O olhar de médicas(os) obstetras sobre a relação com pacientes e familiares
DOI:
https://doi.org/10.5020/23590777.rs.v25i1.e14534Palavras-chave:
trabalhadores da saúde, obstetrícia, Medicina, Psicologia, trabalhoResumo
A obstetrícia faz parte de um evento social, cultural e histórico de grande estima para a sociedade: o nascimento. Dessa maneira, os profissionais que atuam nesta área vivenciam uma pressão constante por bons resultados. Soma-se isso ao contexto brasileiro, marcado por diversas dificuldades no atendimento ao parto, no âmbito da assistência pública à saúde, o que traz implicações nas relações interpessoais, que são estabelecidas entre a médica(o) obstetra e as usuárias dos seus serviços. Dito isto, este artigo objetiva compreender o ponto de vista de médicas e médicos sobre a relação obstetra-gestante e seus familiares e acompanhantes no Serviço Único de Saúde. Utilizou-se como instrumento de coleta de dados um roteiro de entrevista semiestruturado, que foi analisado pela perspectiva da análise de conteúdo temática, com o aporte teórico da psicodinâmica do trabalho. A partir deste estudo, foi possível observar a existência de sobrecarga, devido às condições precárias de trabalho na assistência pública à saúde, sendo esta uma das razões pelas quais a relação médica-paciente é prejudicada.
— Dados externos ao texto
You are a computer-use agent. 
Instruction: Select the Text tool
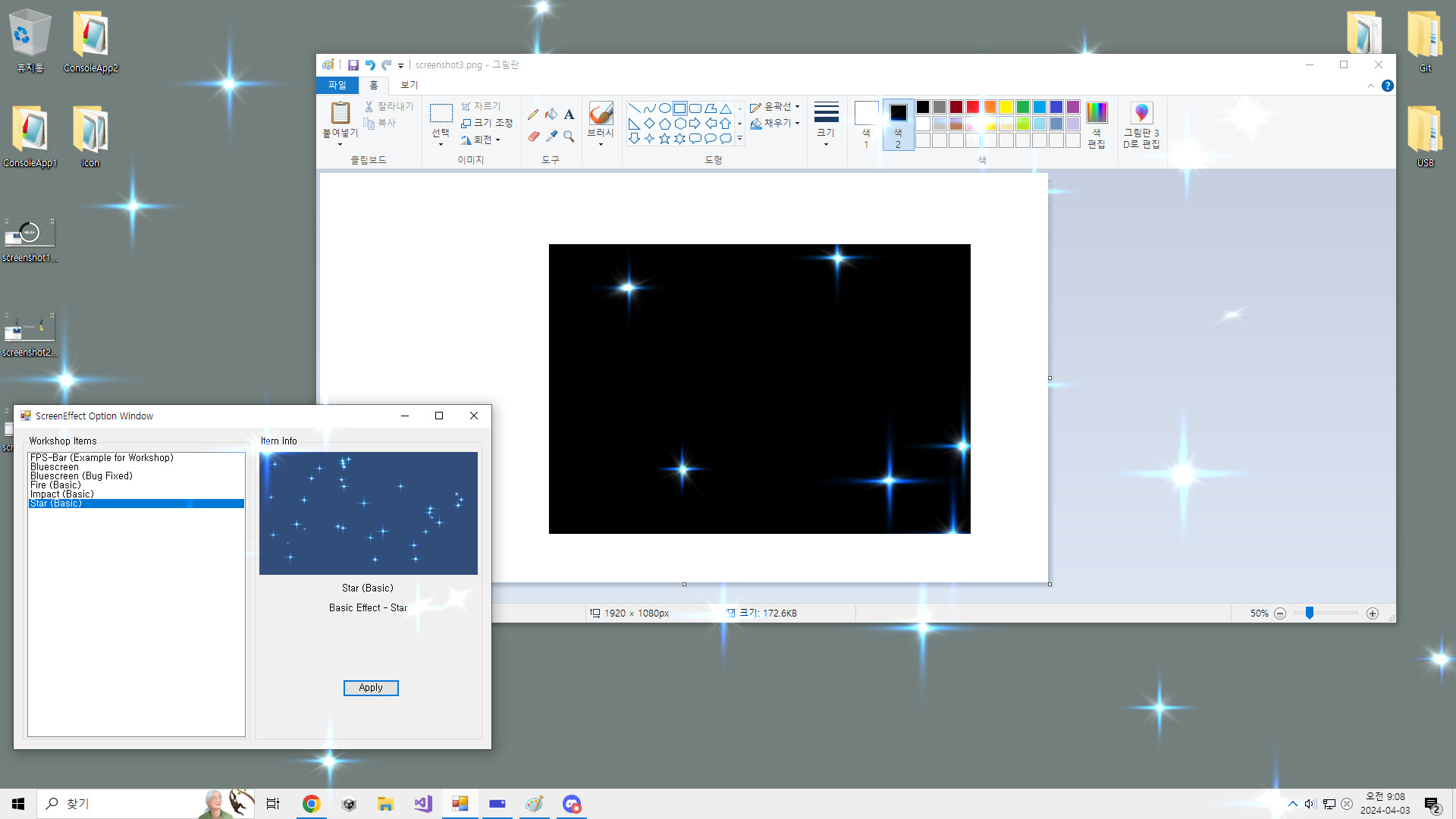[568, 114]
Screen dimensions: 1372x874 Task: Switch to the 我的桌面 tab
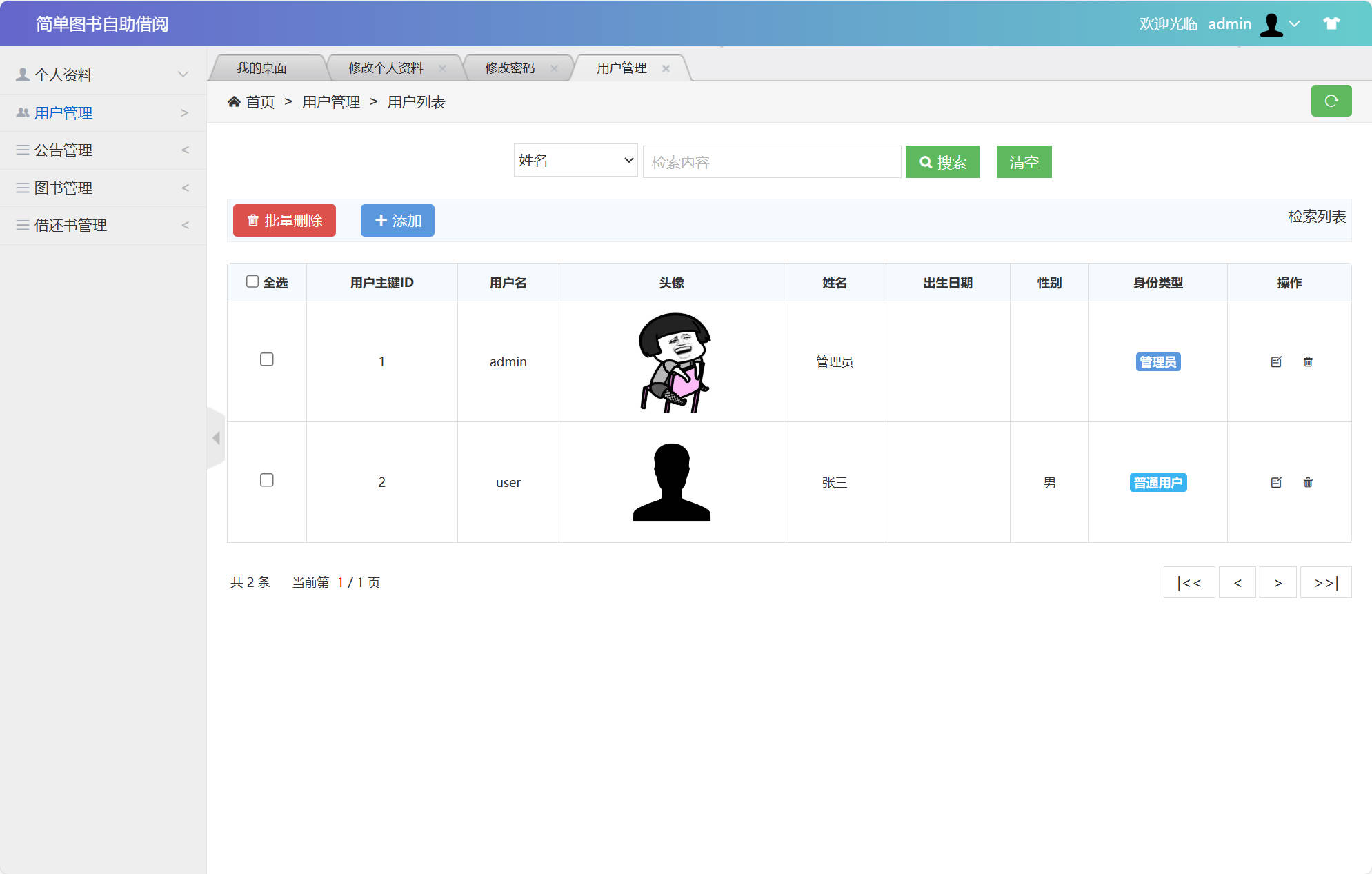pyautogui.click(x=262, y=67)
À vista disso, possibilitou-se verificar que a relação médica com as gestantes, familiares e acompanhantes apresenta ambivalência: ora difícil, conflituosa e violenta; ora tranquila, prazerosa e com reconhecimento, estabelecendo, conforme a psicodinâmica do trabalho, ganhos para a identidade profissional e para a saúde mental.